▶ _EXERCISE OBJECTIVE_: Without the pictures, give the listing below again exactly.

▶ _EXTRACTED MATERIAL_:
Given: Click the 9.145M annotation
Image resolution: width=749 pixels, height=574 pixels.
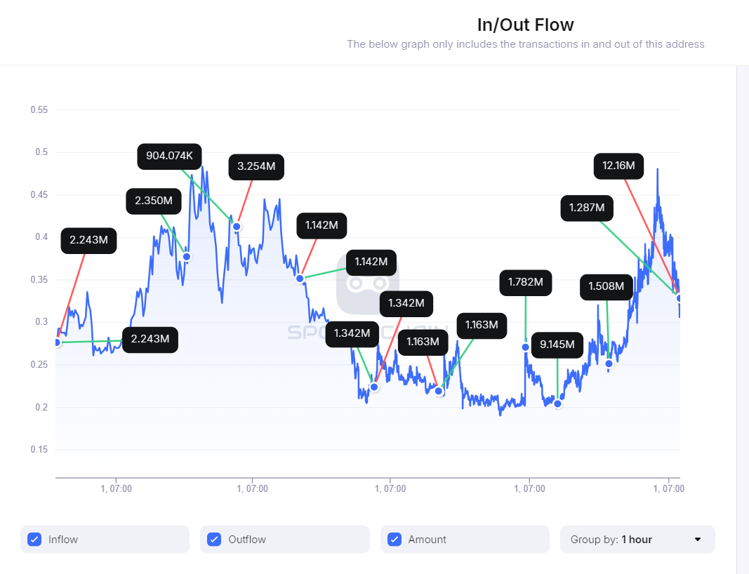Looking at the screenshot, I should point(557,345).
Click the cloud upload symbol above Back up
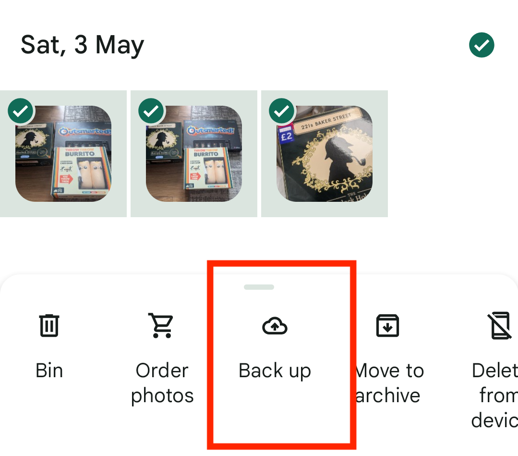Viewport: 518px width, 456px height. [275, 325]
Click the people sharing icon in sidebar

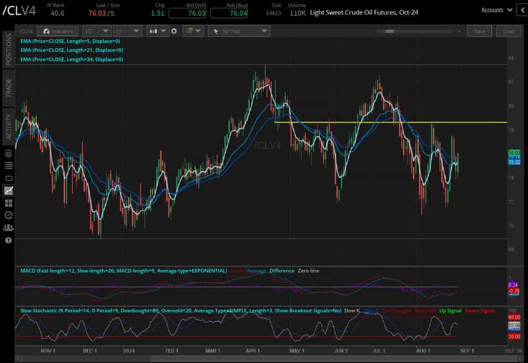click(x=7, y=227)
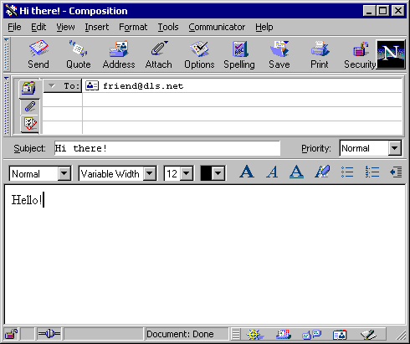
Task: Click the Quote message icon
Action: 79,48
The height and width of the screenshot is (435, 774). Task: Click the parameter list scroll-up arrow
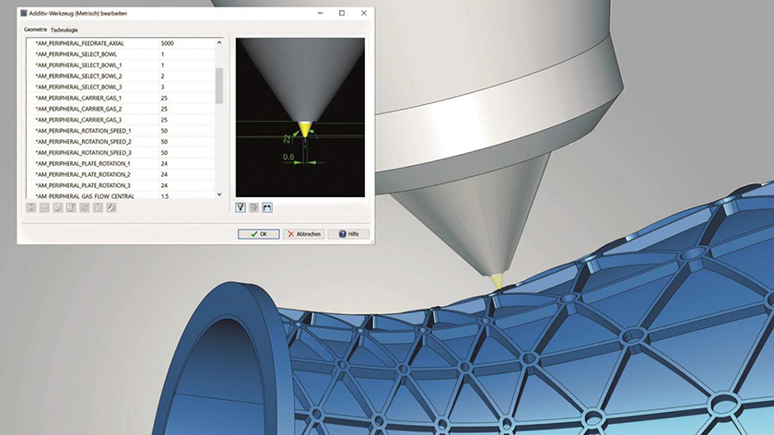[219, 43]
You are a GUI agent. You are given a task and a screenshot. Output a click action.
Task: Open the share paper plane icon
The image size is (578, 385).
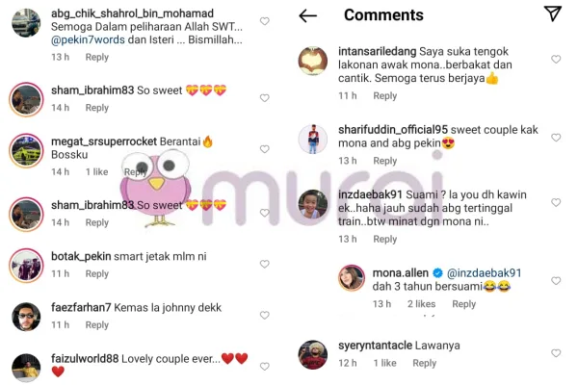(553, 13)
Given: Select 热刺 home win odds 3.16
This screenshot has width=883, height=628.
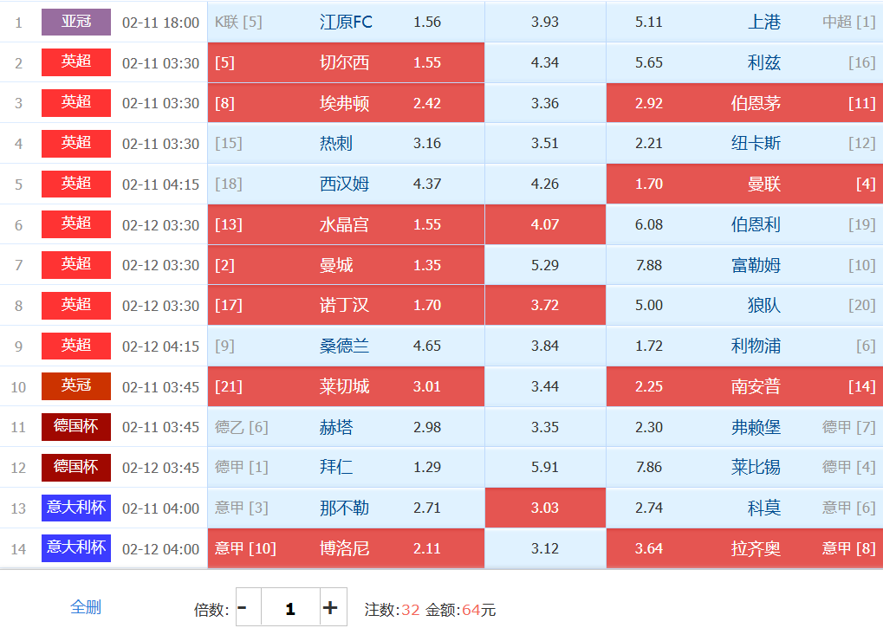Looking at the screenshot, I should pyautogui.click(x=346, y=143).
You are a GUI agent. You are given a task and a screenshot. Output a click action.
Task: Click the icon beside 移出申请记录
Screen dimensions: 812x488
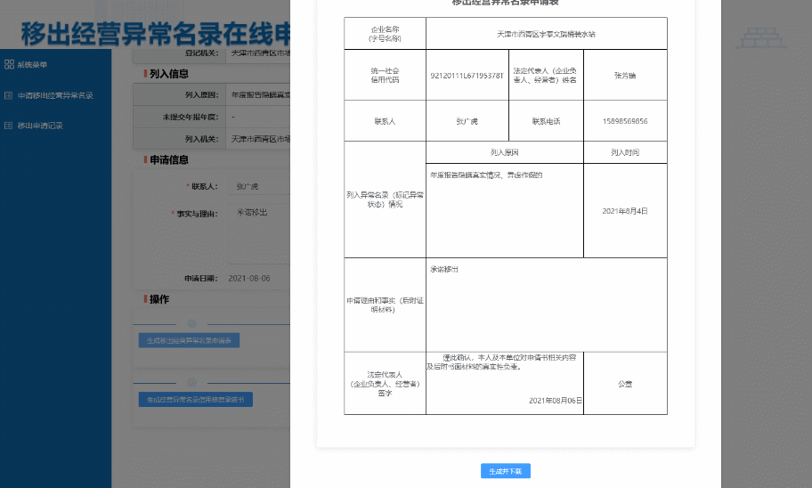(x=9, y=126)
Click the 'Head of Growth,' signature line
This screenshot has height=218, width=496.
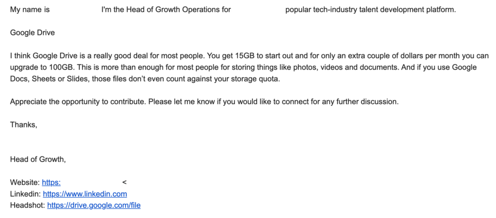point(38,159)
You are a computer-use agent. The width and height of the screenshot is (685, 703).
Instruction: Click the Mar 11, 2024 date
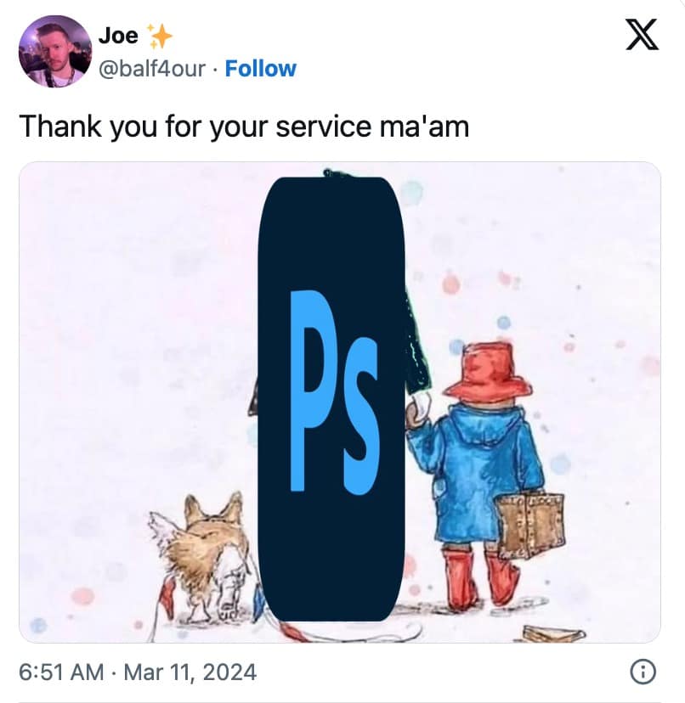[x=190, y=672]
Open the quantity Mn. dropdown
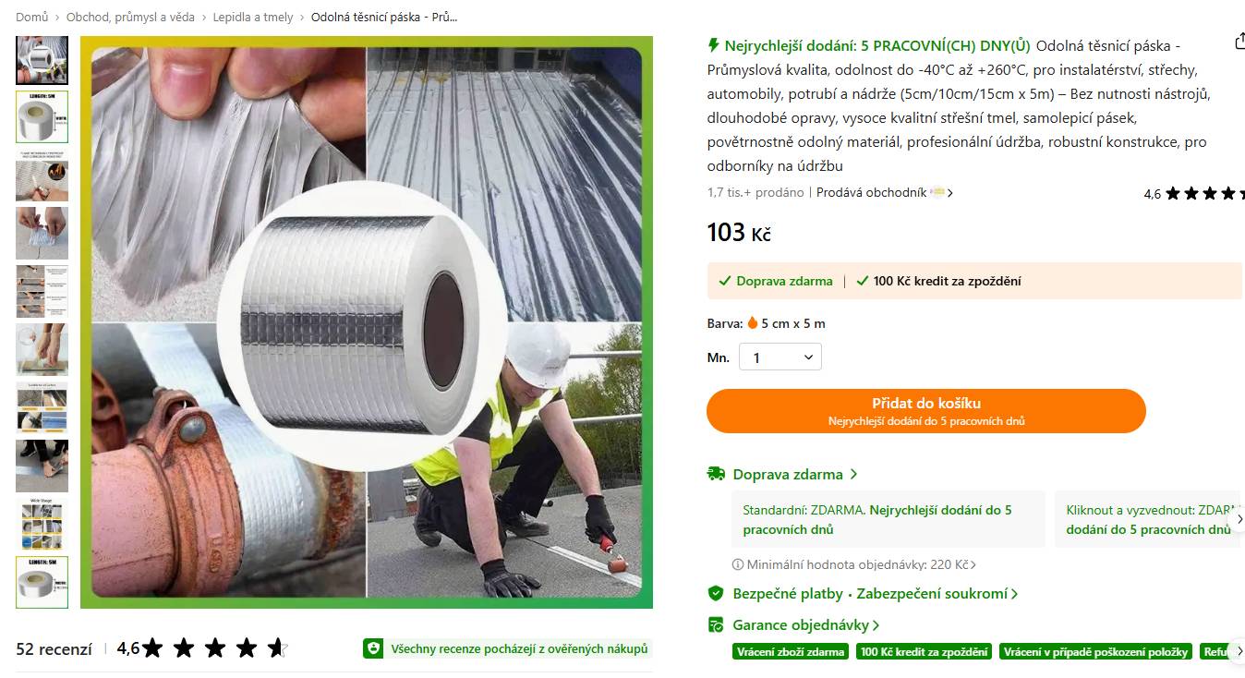The width and height of the screenshot is (1245, 678). pos(780,357)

▶ _TASK RESULT_:
Given: Click the 9.145M annotation
Image resolution: width=749 pixels, height=574 pixels.
Looking at the screenshot, I should point(557,345).
Click the cloud upload symbol above Back up
Viewport: 518px width, 456px height. [275, 325]
Click the people sharing icon in sidebar

click(x=7, y=227)
Task: Click the Quote message icon
Action: 79,48
The height and width of the screenshot is (435, 774). Task: Click the parameter list scroll-up arrow
[219, 43]
You are a GUI agent. You are given a task and a screenshot. Output a click action.
Task: Open the share paper plane icon
The image size is (578, 385).
(553, 13)
Given: Select 热刺 home win odds 3.16
This screenshot has width=883, height=628.
Looking at the screenshot, I should pyautogui.click(x=346, y=143).
You are a GUI agent. You are given a task and a screenshot. Output a click action.
Task: Click the icon beside 移出申请记录
Screen dimensions: 812x488
(x=9, y=126)
Click the 'Head of Growth,' signature line
This screenshot has height=218, width=496.
point(38,159)
You are a computer-use agent. The width and height of the screenshot is (685, 703).
Instruction: Click the Mar 11, 2024 date
[x=190, y=672]
Open the quantity Mn. dropdown
The width and height of the screenshot is (1245, 678). pos(780,357)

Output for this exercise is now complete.